● What to do: Which lines of the records contain the string "pyautogui"? Pick out each of them and copy it in full.

● Provided data:
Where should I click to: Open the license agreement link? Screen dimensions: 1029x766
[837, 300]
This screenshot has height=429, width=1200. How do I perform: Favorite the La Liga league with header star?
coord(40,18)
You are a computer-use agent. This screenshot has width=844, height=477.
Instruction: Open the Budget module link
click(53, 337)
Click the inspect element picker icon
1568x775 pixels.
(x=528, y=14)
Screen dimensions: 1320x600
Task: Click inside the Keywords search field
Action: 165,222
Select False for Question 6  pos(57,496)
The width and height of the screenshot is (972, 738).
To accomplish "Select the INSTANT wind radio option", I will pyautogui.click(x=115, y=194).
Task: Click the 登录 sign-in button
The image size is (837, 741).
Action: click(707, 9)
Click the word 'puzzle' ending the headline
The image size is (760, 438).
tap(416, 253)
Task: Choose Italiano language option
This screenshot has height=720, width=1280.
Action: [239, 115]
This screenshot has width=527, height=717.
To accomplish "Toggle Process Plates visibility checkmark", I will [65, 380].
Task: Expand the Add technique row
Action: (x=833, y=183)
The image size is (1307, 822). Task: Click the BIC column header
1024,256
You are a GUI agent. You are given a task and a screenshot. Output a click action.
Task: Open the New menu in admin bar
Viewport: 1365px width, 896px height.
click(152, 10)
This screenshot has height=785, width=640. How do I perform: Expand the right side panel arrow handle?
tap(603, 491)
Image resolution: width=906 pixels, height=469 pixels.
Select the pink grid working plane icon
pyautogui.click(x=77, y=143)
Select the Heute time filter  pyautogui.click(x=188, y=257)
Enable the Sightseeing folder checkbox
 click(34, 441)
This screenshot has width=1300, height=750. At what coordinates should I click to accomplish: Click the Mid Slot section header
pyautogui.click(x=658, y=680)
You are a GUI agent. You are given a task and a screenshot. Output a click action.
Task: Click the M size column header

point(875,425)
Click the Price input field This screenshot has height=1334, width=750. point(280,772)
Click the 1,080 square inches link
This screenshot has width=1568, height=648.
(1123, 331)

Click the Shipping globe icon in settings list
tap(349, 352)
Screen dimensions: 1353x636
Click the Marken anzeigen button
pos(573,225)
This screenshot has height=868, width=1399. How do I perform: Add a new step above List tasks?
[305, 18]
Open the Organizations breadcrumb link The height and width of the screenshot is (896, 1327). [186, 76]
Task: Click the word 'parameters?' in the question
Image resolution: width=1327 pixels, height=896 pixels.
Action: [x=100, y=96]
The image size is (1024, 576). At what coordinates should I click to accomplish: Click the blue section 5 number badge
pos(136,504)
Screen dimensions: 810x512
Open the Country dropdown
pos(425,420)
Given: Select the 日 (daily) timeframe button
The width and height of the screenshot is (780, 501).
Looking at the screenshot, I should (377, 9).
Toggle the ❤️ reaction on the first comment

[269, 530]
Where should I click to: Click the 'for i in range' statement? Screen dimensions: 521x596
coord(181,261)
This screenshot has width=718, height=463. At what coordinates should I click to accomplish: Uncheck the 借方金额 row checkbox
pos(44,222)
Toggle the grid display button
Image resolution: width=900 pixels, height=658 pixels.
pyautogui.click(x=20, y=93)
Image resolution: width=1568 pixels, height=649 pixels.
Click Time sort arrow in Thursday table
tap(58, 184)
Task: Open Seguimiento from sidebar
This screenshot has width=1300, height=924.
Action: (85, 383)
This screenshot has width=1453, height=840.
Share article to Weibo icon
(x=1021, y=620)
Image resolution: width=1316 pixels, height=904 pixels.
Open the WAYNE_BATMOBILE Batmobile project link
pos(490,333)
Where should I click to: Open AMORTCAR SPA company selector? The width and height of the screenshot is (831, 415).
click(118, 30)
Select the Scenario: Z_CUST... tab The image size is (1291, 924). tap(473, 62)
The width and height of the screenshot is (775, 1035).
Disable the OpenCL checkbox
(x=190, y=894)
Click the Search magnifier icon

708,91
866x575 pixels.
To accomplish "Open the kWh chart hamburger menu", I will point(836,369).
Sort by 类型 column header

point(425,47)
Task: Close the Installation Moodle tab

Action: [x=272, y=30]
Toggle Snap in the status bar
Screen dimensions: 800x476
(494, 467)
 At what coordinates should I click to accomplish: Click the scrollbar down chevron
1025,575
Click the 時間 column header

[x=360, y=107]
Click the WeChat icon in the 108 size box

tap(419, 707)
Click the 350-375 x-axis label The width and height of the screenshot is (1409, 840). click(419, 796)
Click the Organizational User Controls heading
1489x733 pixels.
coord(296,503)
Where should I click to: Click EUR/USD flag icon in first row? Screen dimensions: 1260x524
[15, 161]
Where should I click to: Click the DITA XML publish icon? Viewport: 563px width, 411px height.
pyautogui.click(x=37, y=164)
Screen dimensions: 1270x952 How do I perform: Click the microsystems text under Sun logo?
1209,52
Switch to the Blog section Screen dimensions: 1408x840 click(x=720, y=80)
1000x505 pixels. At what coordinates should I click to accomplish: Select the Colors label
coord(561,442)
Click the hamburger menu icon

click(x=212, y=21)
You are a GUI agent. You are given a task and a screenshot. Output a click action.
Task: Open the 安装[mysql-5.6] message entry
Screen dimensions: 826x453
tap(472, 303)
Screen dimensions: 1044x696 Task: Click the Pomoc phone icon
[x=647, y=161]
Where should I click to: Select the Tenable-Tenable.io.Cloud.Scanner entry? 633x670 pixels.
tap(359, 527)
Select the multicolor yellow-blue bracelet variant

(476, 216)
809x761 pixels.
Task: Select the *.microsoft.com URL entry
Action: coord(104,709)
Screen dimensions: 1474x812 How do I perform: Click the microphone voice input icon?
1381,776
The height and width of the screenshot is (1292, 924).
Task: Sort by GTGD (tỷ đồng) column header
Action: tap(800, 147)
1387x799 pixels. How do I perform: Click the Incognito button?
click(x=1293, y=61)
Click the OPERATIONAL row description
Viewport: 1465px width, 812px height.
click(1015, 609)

● Finished task:
To accomplish "Select the INSTANT wind radio option", I will pyautogui.click(x=115, y=194).
pyautogui.click(x=77, y=143)
Select the Heute time filter  pyautogui.click(x=188, y=257)
pyautogui.click(x=658, y=680)
pyautogui.click(x=20, y=93)
pyautogui.click(x=37, y=164)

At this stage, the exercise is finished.